Dotno Pount

Visiting Associate Professor of Women’s Studies and Inner Asian Religions
WSRP Research Associate 2025–26
Dotno Pount

Home institution

University of Pennsylvania

Research project

Shifting Gender Roles at the Cult of Chinggis Khan in Qing Mongolia

Prior to the seventeenth-century, royal wives performed the rituals at the Cult of Chinggis Khan in Mongolia, yet the surviving tradition forbids their presence.  Thus the investigation of gender constitutes an important window into the social history of Mongolia.
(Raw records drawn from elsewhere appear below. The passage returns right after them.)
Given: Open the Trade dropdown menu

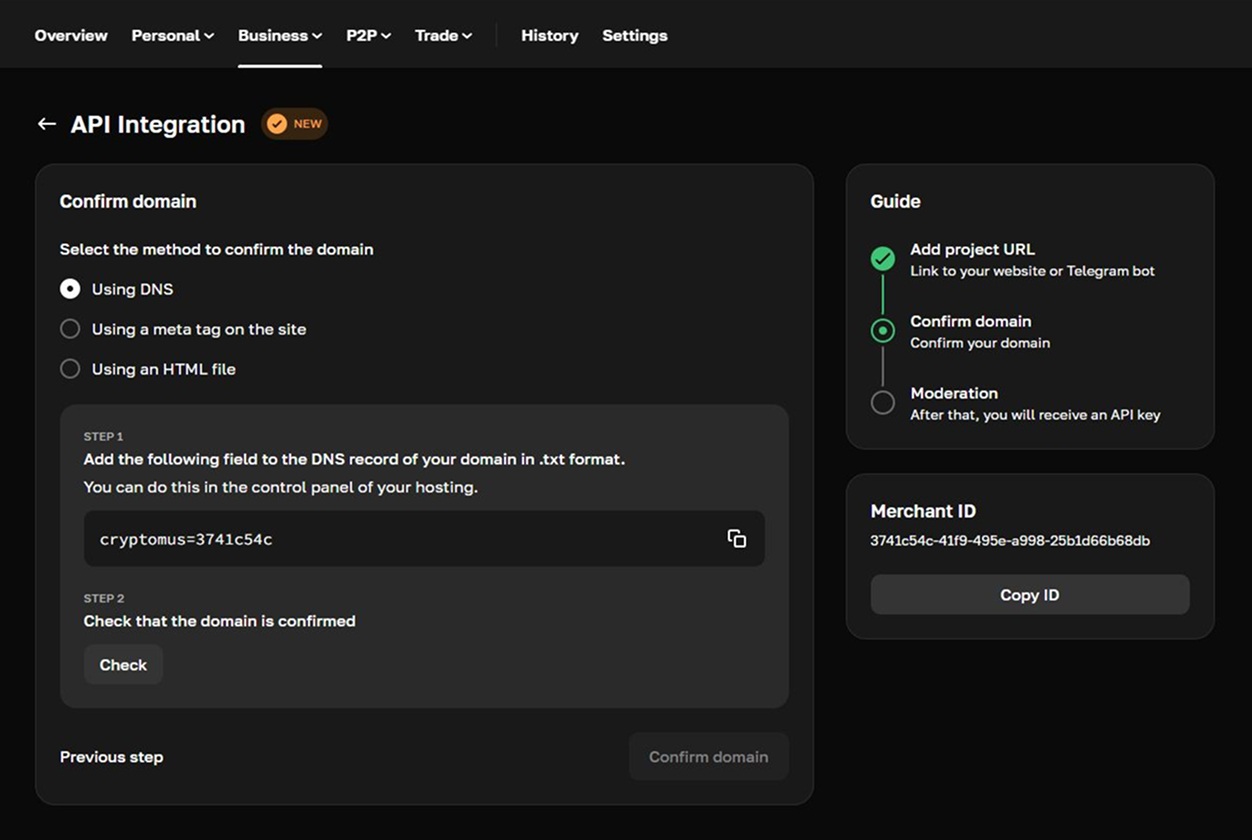Looking at the screenshot, I should pos(443,35).
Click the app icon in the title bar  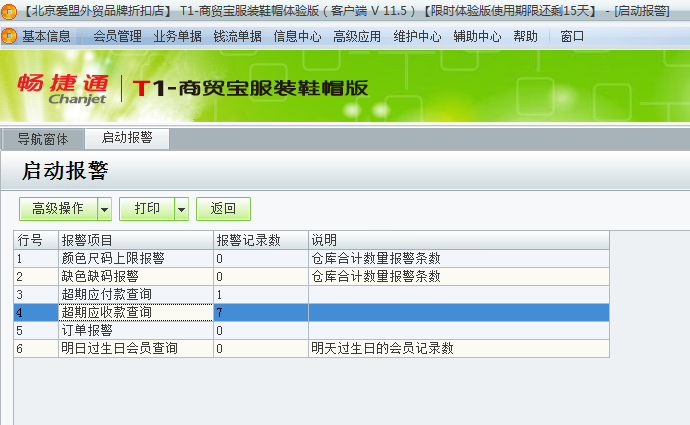tap(8, 10)
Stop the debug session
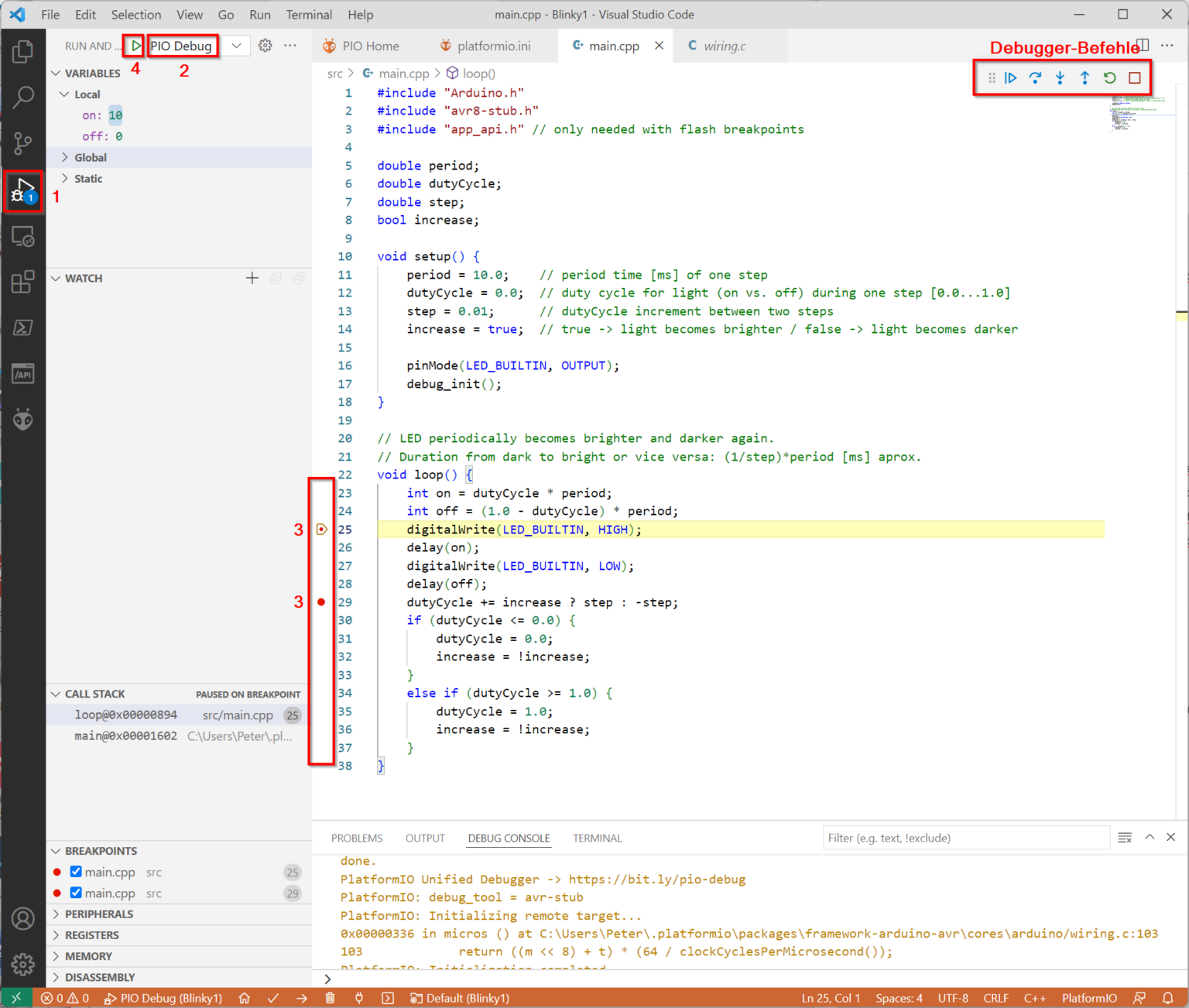Screen dimensions: 1189x1008 click(x=1135, y=77)
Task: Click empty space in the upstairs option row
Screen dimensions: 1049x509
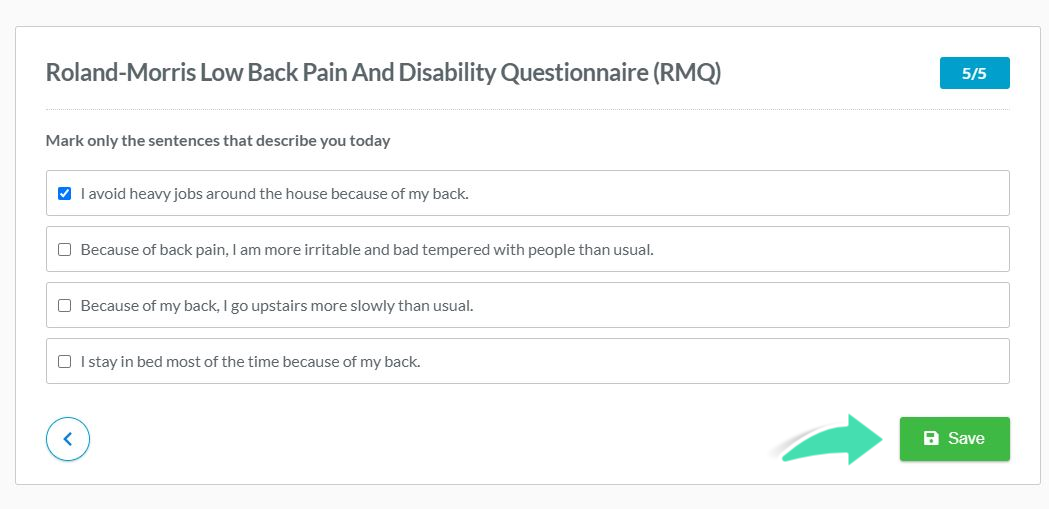Action: click(736, 305)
This project traces the declining status of women in Mongolia between the seventeenth and twentieth centuries based on textual sources in Mongolian, Chinese, and Manchu.

Profile

Dotno Pount is a Lecturer on East Asian Languages and Civilizations at the University of Pennsylvania.  Her research and teaching focus on Mongolian and Chinese history. She is particularly interested in the Cult of Chinggis Khan. Her dissertation studied this institution in the period before 1636, when the Dayan Khanid princes ruled Mongolia under the aegis of the Great Khan, whose kingship was conceptualized as a direct continuation from that of the Mongol Empire. She has transcribed and translated a large body of liturgical texts of the Cult, and is currently preparing to publish a critical edition of this material. The texts are of importance because they contain the only written material from Mongolia from a period from which no other texts have survived – from the late 15th to early 16th centuries. In the coming years, Dr. Pount plans to produce a monograph on the history of the Cult to the present.